--- INFORMATION SHOWN Enclosed Below ---

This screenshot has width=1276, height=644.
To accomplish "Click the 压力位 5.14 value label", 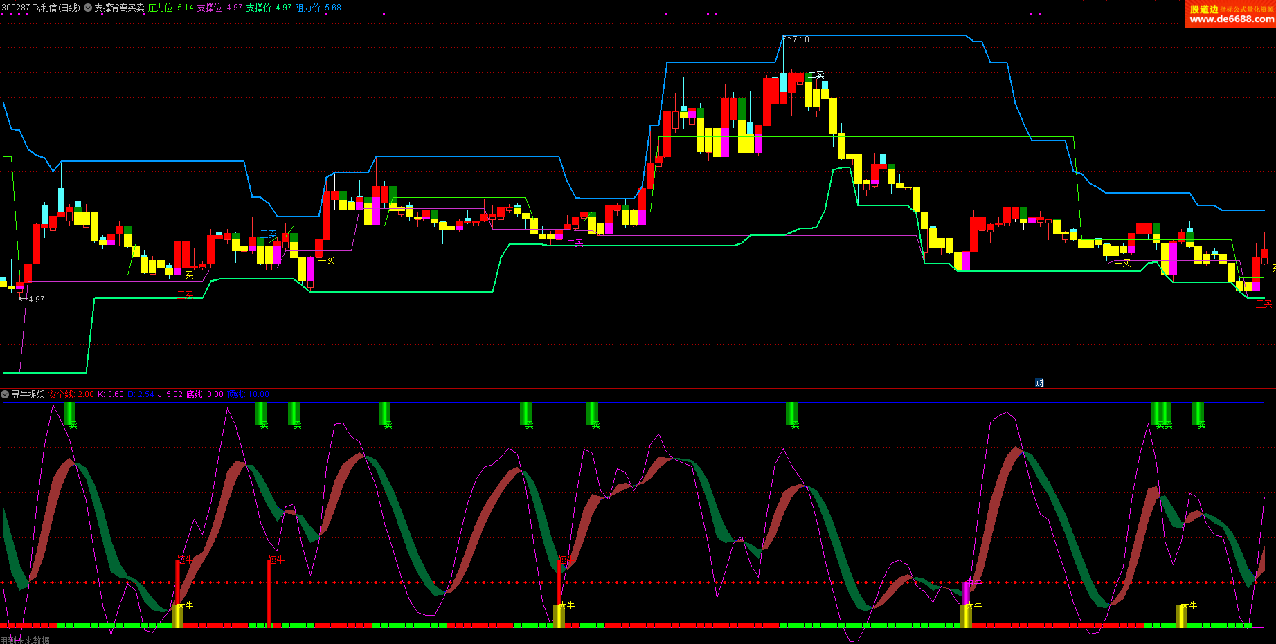I will 170,8.
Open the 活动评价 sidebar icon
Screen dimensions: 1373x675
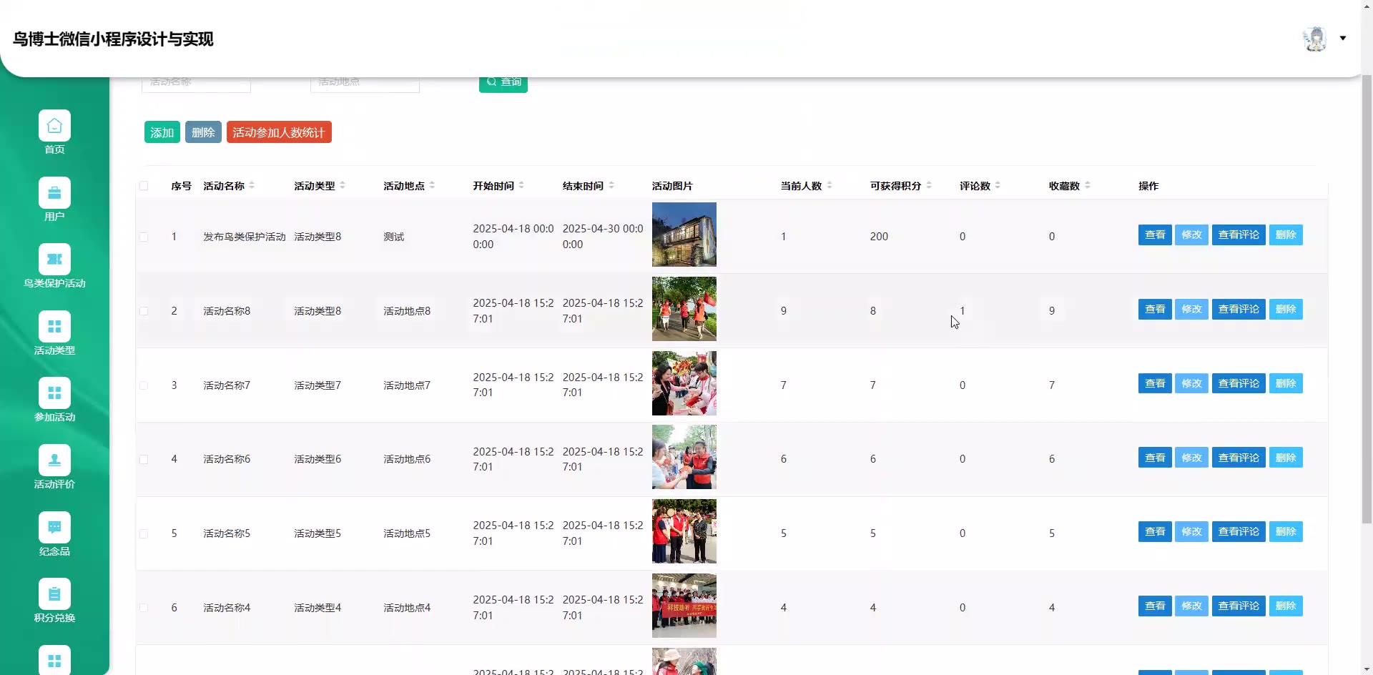(x=54, y=460)
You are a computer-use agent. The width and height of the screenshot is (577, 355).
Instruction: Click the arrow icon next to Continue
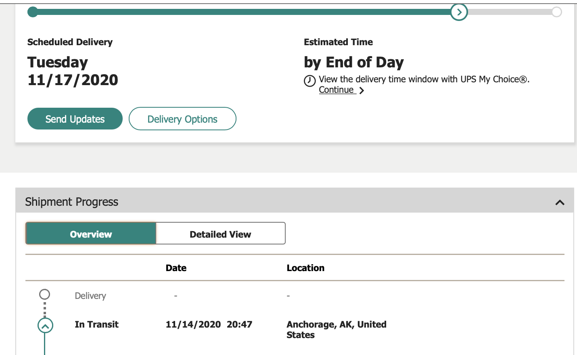click(x=362, y=91)
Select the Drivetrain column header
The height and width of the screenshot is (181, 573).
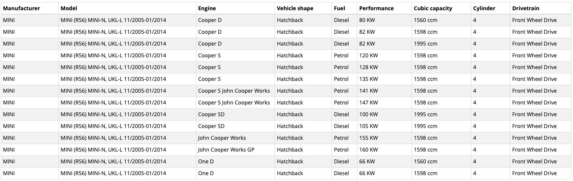pyautogui.click(x=525, y=8)
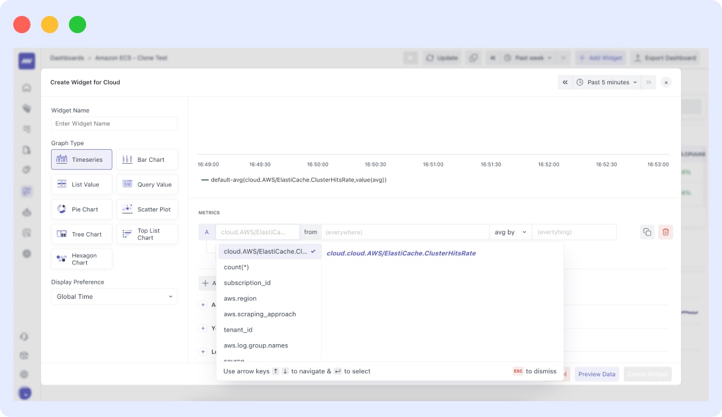Screen dimensions: 722x417
Task: Click the Preview Data button
Action: point(596,374)
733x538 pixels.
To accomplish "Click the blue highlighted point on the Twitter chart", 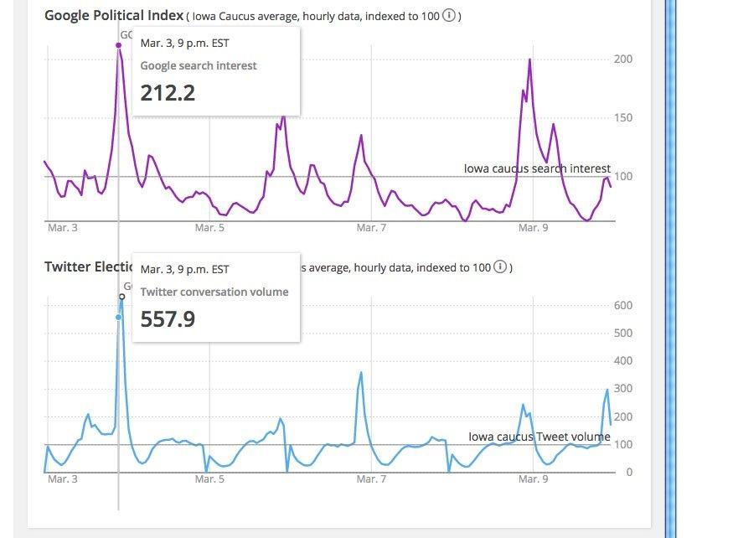I will coord(118,317).

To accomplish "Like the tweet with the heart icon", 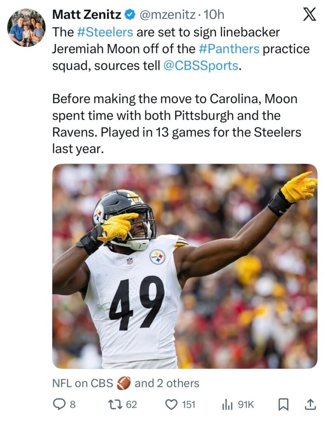I will coord(171,405).

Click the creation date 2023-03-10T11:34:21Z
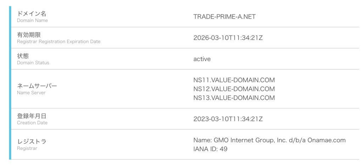(x=228, y=119)
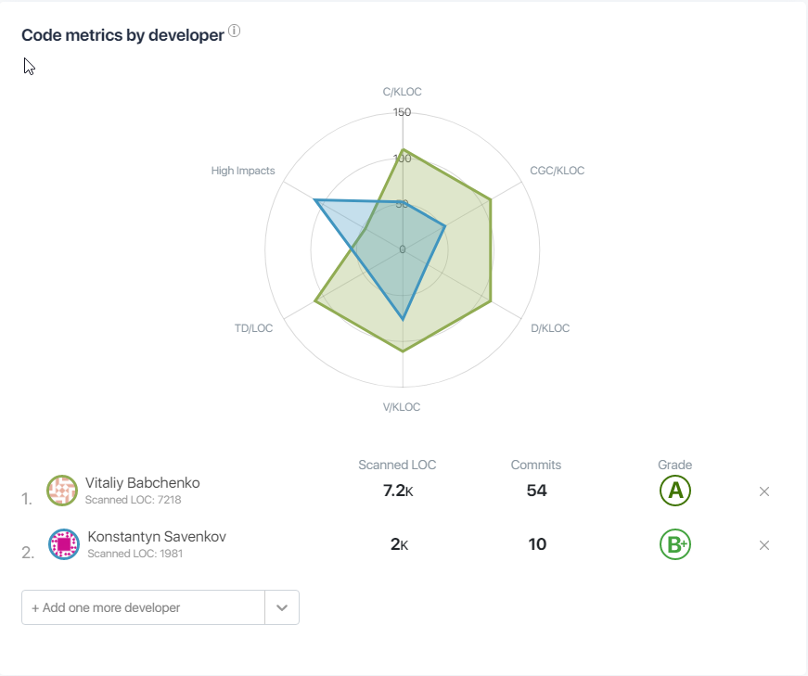The image size is (808, 676).
Task: Click the V/KLOC axis label
Action: point(402,407)
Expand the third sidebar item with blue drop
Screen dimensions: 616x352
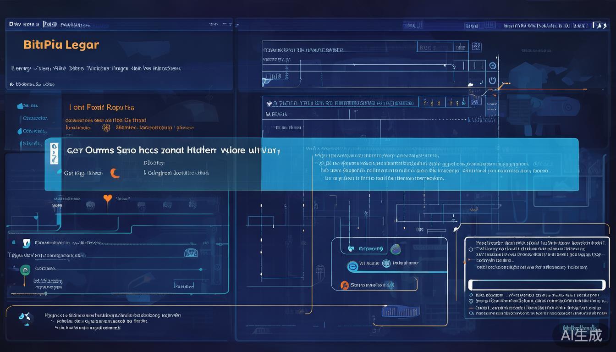(20, 131)
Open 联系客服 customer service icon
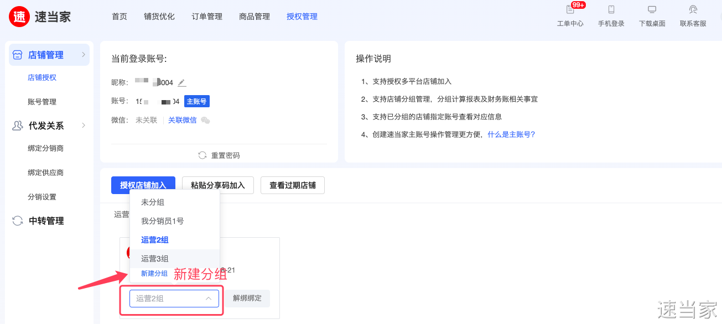 click(693, 10)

--- End of Enclosed INFORMATION SHOWN ---

Your reply must hold only the lines from the line containing "Screen dimensions: 616x352" through the end of the records above, written out exactly, both ends included, with no pictures, please.

[RESPONSE TO THIS EXERCISE]
Screen dimensions: 616x352
(20, 131)
Open 联系客服 customer service icon
 click(693, 10)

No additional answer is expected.